Edoardo D’erme, born in 1989, has paid his dues. A child of the Roman underground scene (he was born in Latina), he begins to compose around the age of twenty, plays in ramshackle and proudly unknown noise bands before founding I Calcutta with a partner as unlucky as him. The partner will leave - artistic or personal differences? - Edoardo will remain alone. Calcutta. With his guitar. And his very personal vision of pop music, free to run through fields of deviant poetry, metropolitan, certainly, at times claustrophobic, but undeniably tending toward cathartic asceticism. “L’estate a Sabaudia”, swimming “without a towel”, memories to take refuge in, baths of melancholy to immerse yourself in and emerge from cleansed. “We’ll meet in Venice / we’ll get married in Pomezia” - that chronic province is a state of mind - “I’ll take you to Hawaii” - it’s not true, but I swear it is - and “we’ll get married in a canoe” - we’ll migrate offshore from this mirror of murky water that’s more a pond than a lake. “Only if you row with me”. Will you be by my side?

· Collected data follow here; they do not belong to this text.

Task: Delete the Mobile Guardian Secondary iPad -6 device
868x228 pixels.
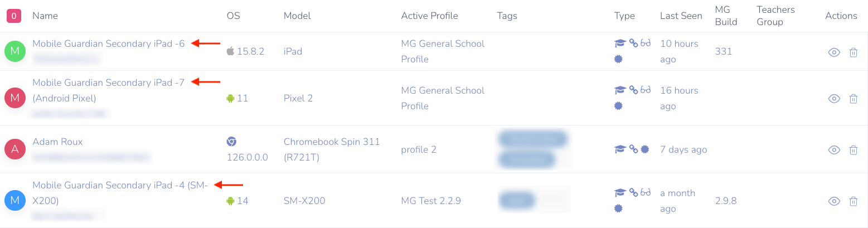Action: [x=853, y=52]
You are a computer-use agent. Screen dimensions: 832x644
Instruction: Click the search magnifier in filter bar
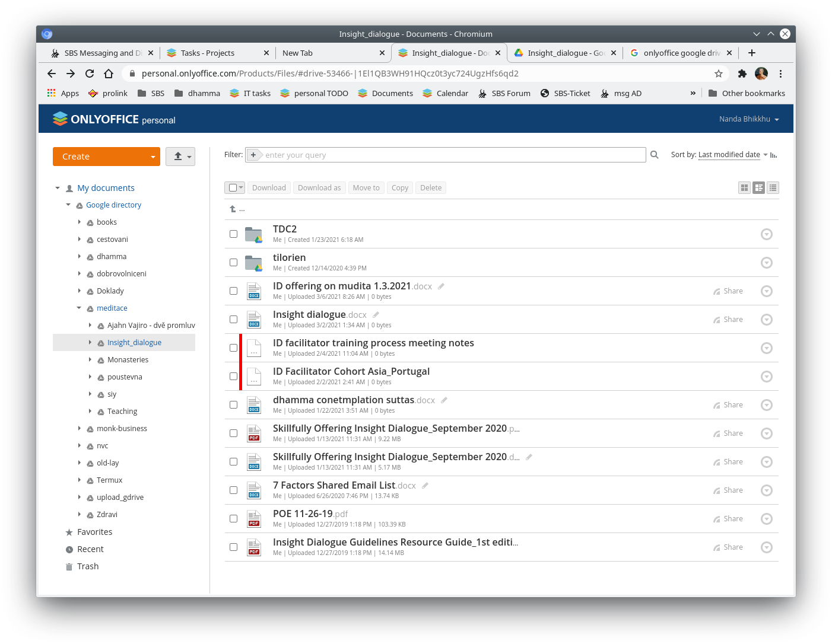point(654,154)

No, “another summer has just passed without you” and still “another winter”. “And I think / always / damn you”. Your traces are at the bottom of every glass, in the ashes of every cigarette, in the bruised purple of the heart after each bruise. “At gym class, I met you”, when “a dark cellar where we” didn’t fit, and we could only consummate our love in the worst four-wheeled wrecks. With the shitty smell of the Arbre Magique capturing everything in an acrid feeling. Isabella, Amarena, Lucia, Irina, Enrico (my friend), Stella. And Nicole, I’m hungry! You talk to me about health and then you add bacon. Nicole, for God’s sake. But I love you, and I love all of you. “We’ll never give up / because we are dinosaurs”. Let me believe it.
Guitars in the distance for ecstatic memories. Out of tune, of course. Electroblooms, scraps of existentialism in a lo-fi filter. Aching veins, on arms tired of lifting the weight of life, but that do not cease to aim elsewhere. A superb melodic instinct, it must be said (Proof? "Pomezia", "Cane", "Amarena" - just to name three). True poetry, it must be admitted, with a sweet phonetic taste: “the walks you never took / like the songs you will not listen to / the ten serenades under the window you do not have” ("Enrico"); “what beautiful eyes you have / what courage you don’t have to say that then / at nine you go / away” ("Vieni Sola").

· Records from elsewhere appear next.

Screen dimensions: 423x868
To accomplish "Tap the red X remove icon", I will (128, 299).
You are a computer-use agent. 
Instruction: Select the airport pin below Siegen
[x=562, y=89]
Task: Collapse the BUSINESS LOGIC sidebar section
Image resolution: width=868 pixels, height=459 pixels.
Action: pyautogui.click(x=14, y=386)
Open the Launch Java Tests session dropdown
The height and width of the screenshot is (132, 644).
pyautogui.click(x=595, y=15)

But in the end, what do I have left? In the end, I’m alone in the darkness of this room. The dog is gone, but I’m home, while you always come alone. And friends don’t warm a heart that can’t afford the heating bill. I will go out one day. I will meet you again, taste you in the flavor of ice cream and olives. I will invent you as I like, as you don’t need to be missed. You already are, in my every gesture. If you ever listen to it, know that I have already immortalized you in a crappy record.